── Data to use ──
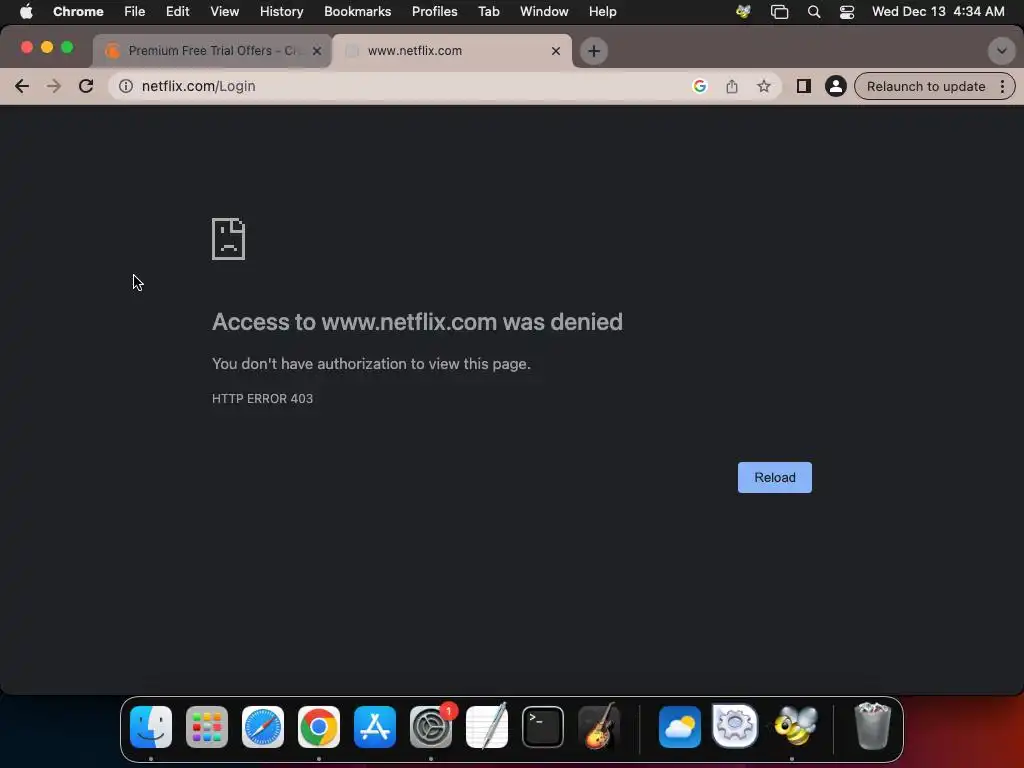Open the Bookmarks menu
Viewport: 1024px width, 768px height.
(x=357, y=12)
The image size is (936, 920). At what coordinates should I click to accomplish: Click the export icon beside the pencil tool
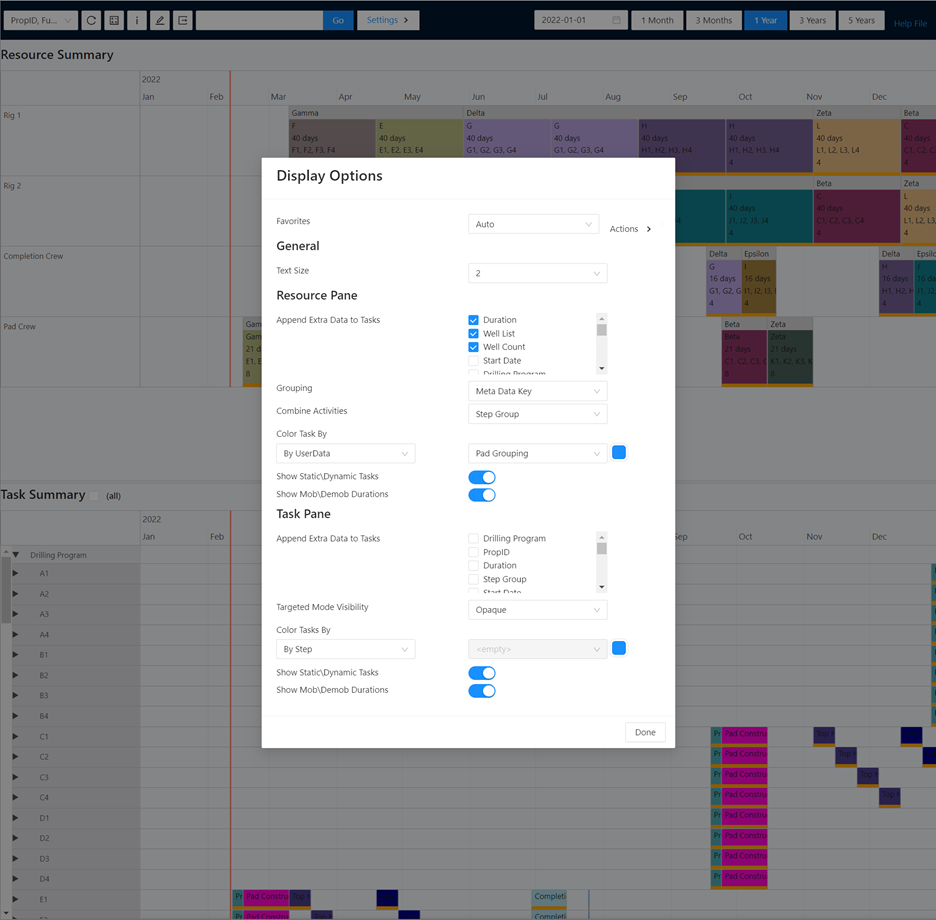pos(182,20)
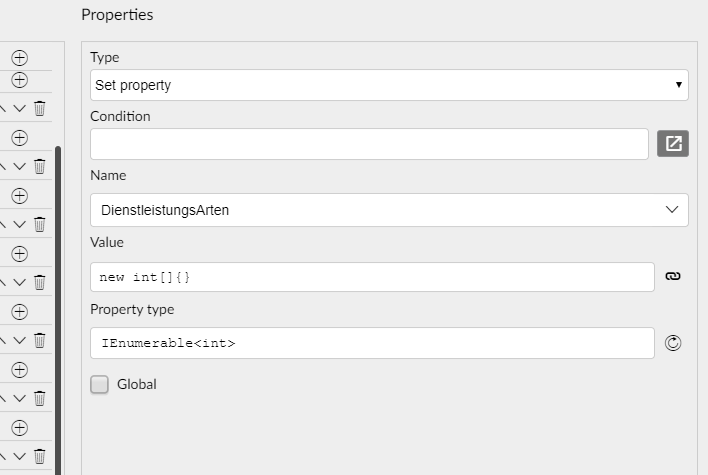Click the second plus circle from top
This screenshot has height=475, width=708.
click(x=19, y=80)
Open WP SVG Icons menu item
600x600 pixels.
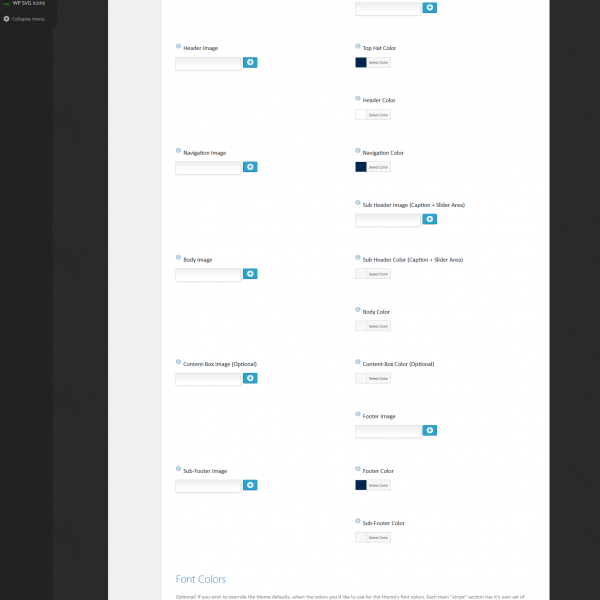click(30, 3)
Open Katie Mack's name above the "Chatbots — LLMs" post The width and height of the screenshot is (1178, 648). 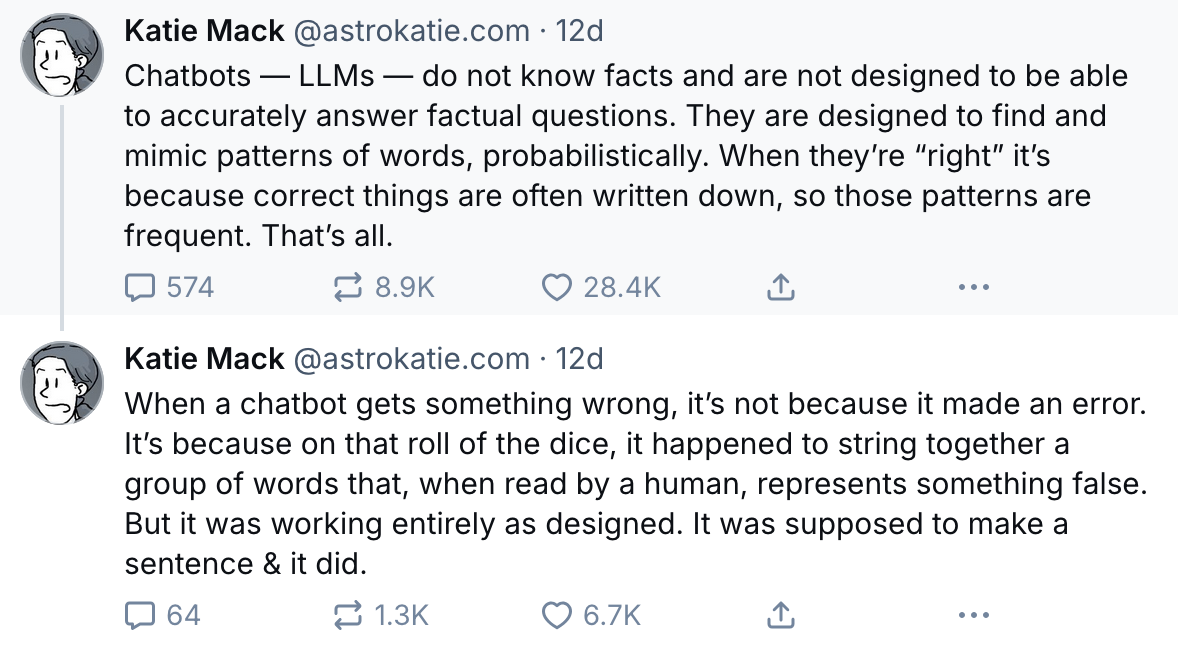coord(203,31)
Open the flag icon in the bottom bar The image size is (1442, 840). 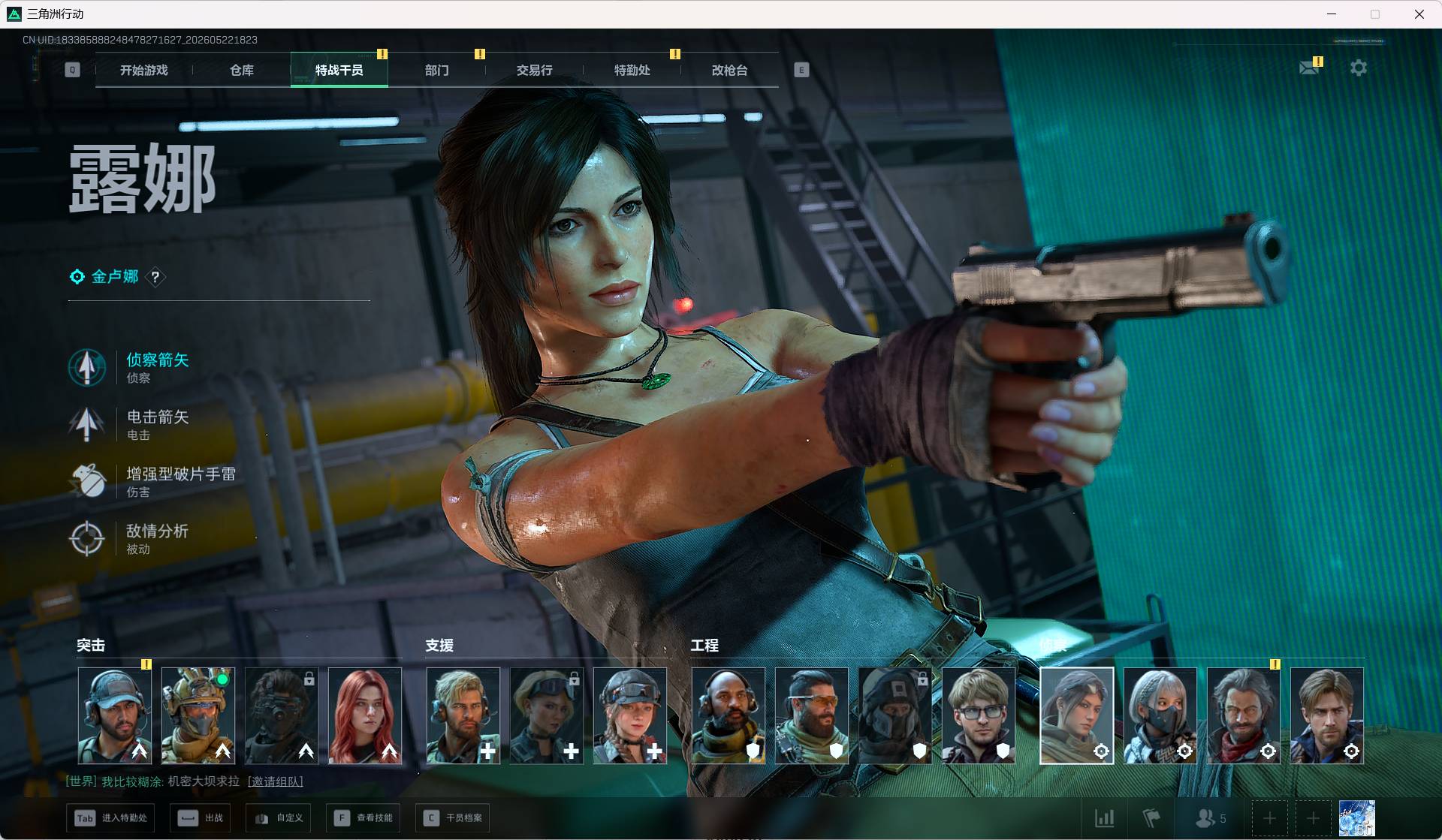[1151, 817]
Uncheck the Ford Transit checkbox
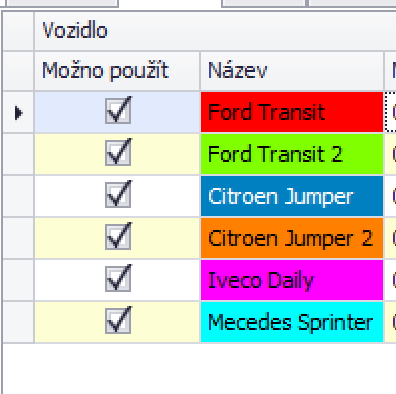Screen dimensions: 396x394 (x=118, y=111)
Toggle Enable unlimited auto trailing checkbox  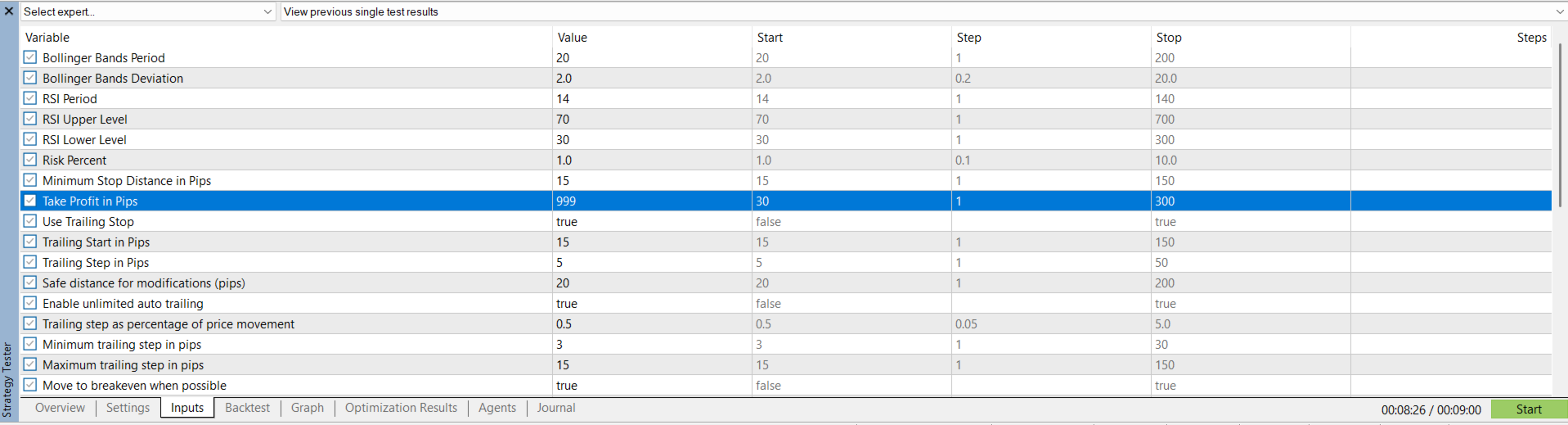tap(30, 303)
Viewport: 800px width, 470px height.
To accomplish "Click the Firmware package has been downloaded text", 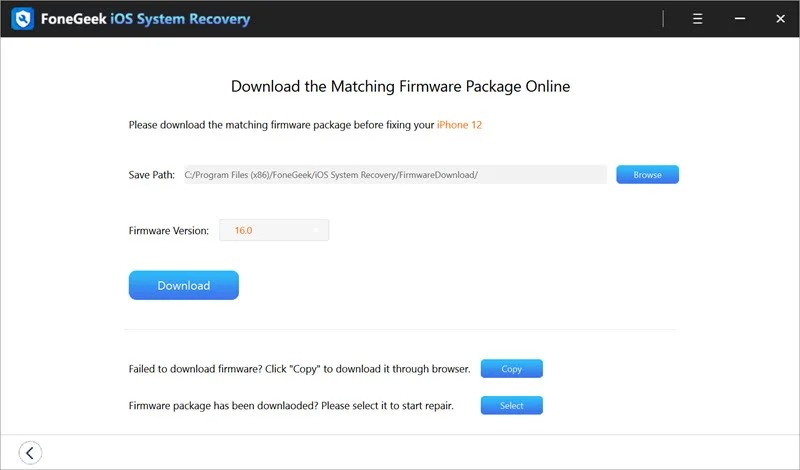I will tap(299, 406).
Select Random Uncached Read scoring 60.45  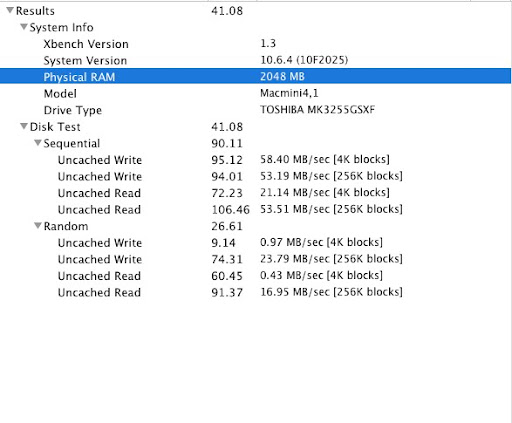click(x=255, y=276)
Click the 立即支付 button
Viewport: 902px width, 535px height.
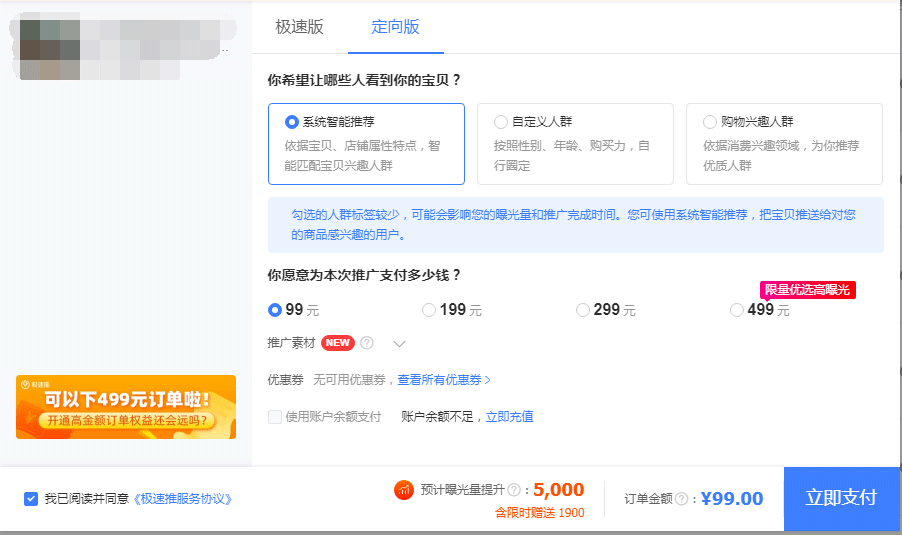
───
§ What is required: Reproduce the entries exactly, from the line with "The image size is (936, 920)." to the line with "Open WP SVG Icons menu item", both lines included, keeping no pictures.

§ Result of this task:
The image size is (936, 920). At what coordinates should I click to accomplish: Click the export icon beside the pencil tool
pos(182,20)
Click the second plus circle from top
This screenshot has height=475, width=708.
click(x=19, y=80)
Open WP SVG Icons menu item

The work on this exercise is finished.